Era un pomeriggio caldo quel 4 aprile del 2011 quando Juliano Mer- Khamis uscì dal Freedom Theatre, nel campo profughi di Jenin, a bordo della sua vecchia Citroen rossa. Il figlioletto Jay e la babysitter erano seduti accanto a lui. Procedeva lentamente perchè il campo era affollato, come sempre. Dopo pochi metri un uomo con il passamontagna sbucò da un vicolo e gli disse di fermarsi. Aveva una pistola. La babysitter spaventata lo pregò di continuare, di non correre rischi. Ma lui si fermò, per chiedere spiegazioni. Juliano non fece in tempo ad aprire bocca che quell’uomo gli sparò contro cinque volte, poi tornò nel vicolo da dove era venuto lasciando il passamontagna in strada. Jay e la babysitter si salvarono, per Juliano la morte fu istantanea.

Terminò così la vita dell’attore figlio di una madre ebrea, Arna, e di un padre palestinese, Saliba, che aveva dedicato gli ultimi anni della sua vita a fare teatro tra i giovani profughi. Proseguendo il lavoro cominciato tanto tempo prima dalla madre, sempre nel campo di Jenin. Una storia di una donna e di bambini palestinesi desiderosi di diventare attori ma destinati, da adolescenti, a morire combattendo contro l’occupante o ad essere uccisi senza pietà, che Juliano seppe raccontare con un film bellissimo visto in tutto il mondo: “I bambini di Arna”. La morte di Juliano Mer Khamis, a tre anni di distanza, resta un mistero. Troppi interrogativi non hanno ancora avuto una risposta. Proprio come l’assassinio di Vittorio Arrigoni, ucciso pochi giorni dopo a Gaza da un sedicente “gruppo salafita”.
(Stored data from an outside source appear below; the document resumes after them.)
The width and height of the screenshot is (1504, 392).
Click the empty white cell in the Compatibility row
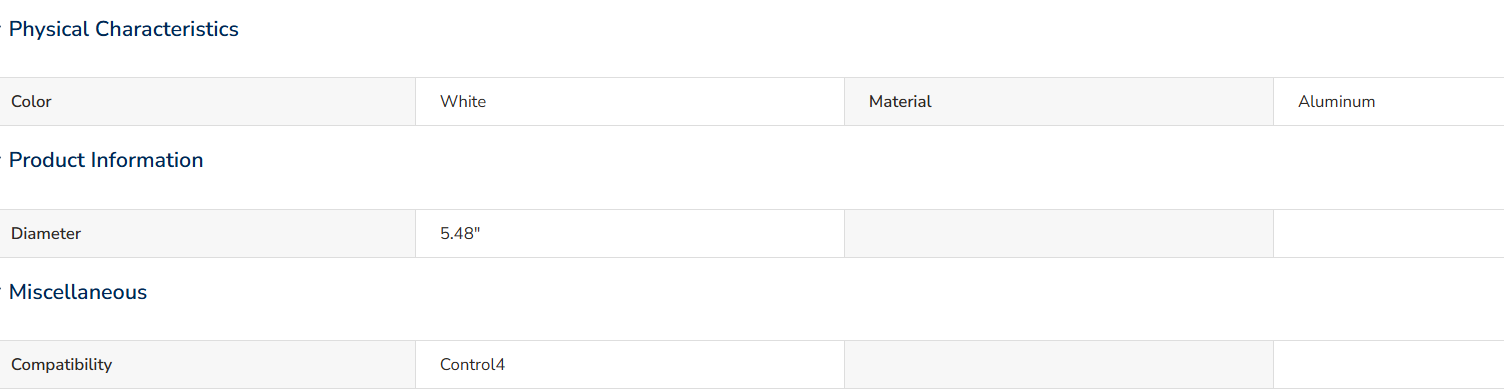pos(1389,365)
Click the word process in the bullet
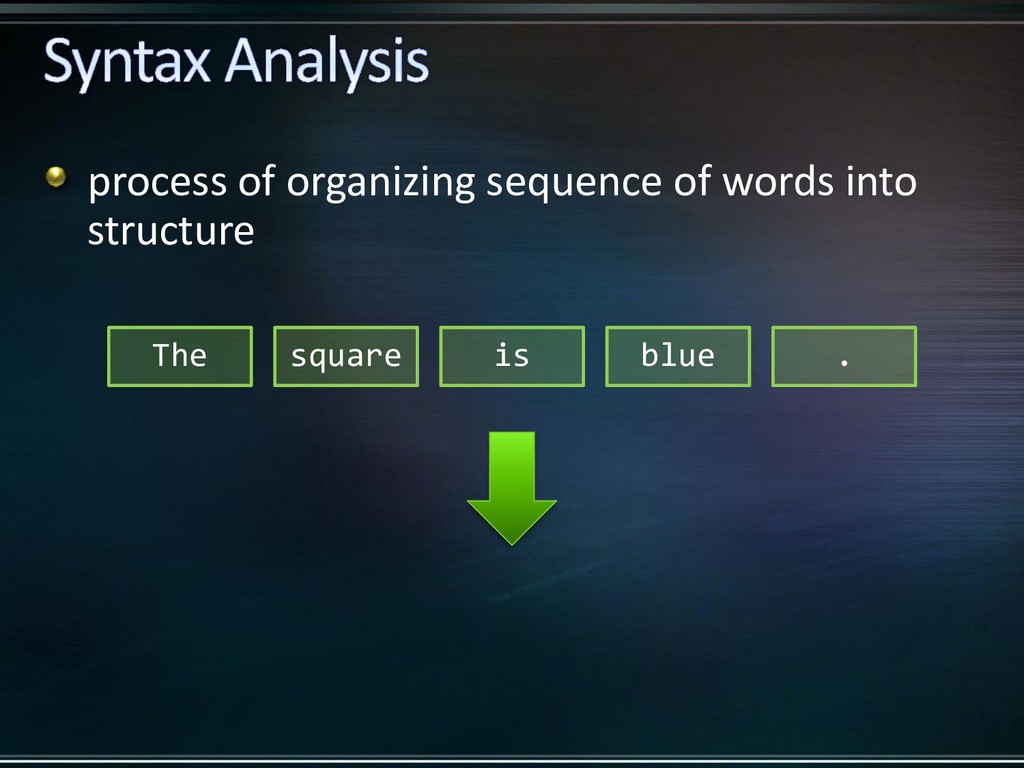The image size is (1024, 768). point(157,184)
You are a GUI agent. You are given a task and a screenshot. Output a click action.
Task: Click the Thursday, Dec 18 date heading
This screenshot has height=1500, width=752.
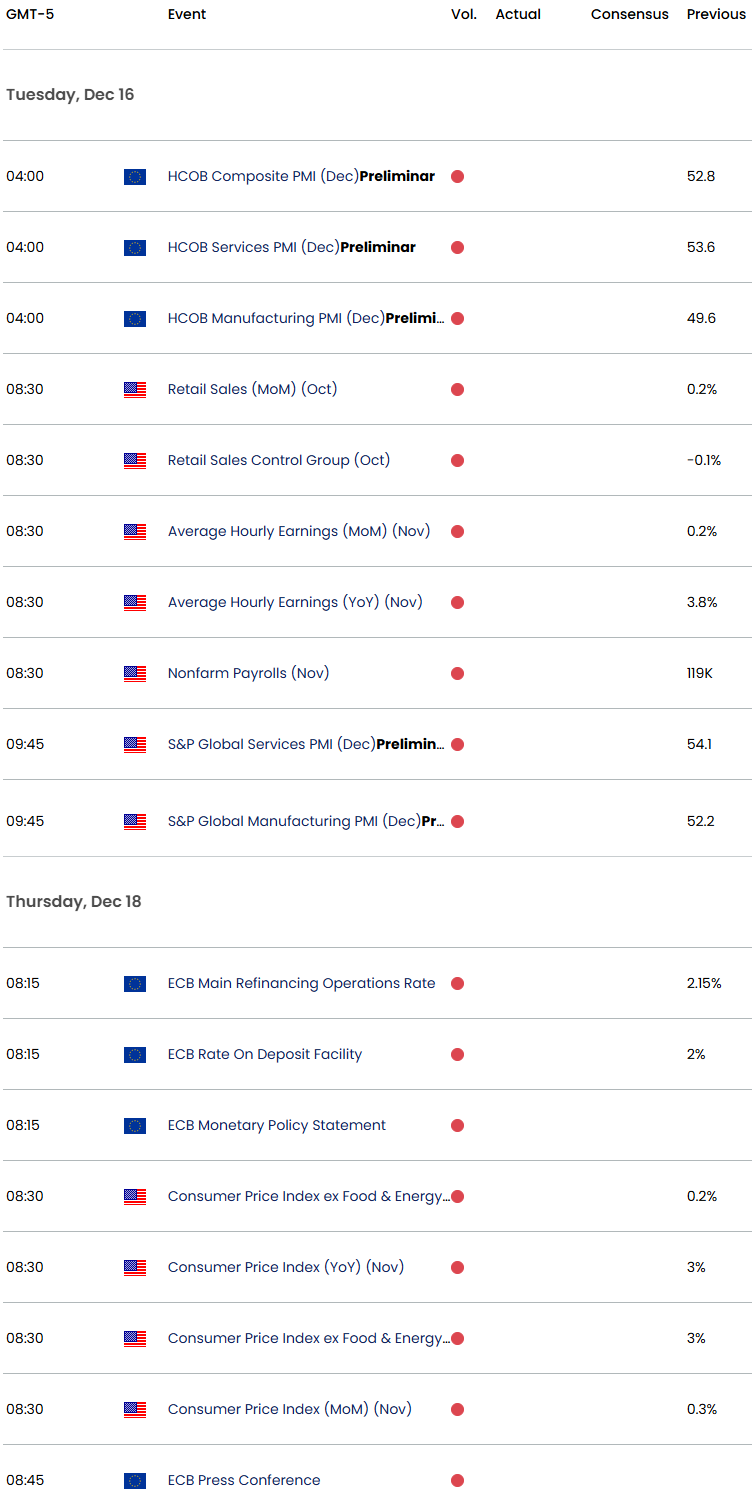pos(73,902)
Due omicidi distanti geograficamente eppure vicini per le trame che li avvolgono. Amici, conoscenti e sostenitori, continuano a chiedersi chi e perchè ha voluto la morte di Juliano. Di ipotesi se ne sono fatte molte. Accanto a coloro che puntano l’indice contro Israele, altrettanti lanciano accuse ai servizi dell’Autorità nazionale palestinese che avevano guardato sempre con ostilità al Freedom Theatre, oasi di libertà di espressione e di critica della situazione politica. Altri ancora sottolineano che quella libertà di espressione turbava non poco anche le formazioni islamiste più radicali che avevano messo radici nel campo e che a Juliano guardavano come a un nemico e non come a un amico dei palestinesi. L’attore, aggiunge qualcuno, si era fatto diversi nemici a Jenin. Il mistero resta fitto, con una sola terribile certezza. Tra i palestinesi del campo profughi di Jenin alcuni conoscono la verità, sanno chi ha sparato e per conto di chi. Queste persone non devono più tacere.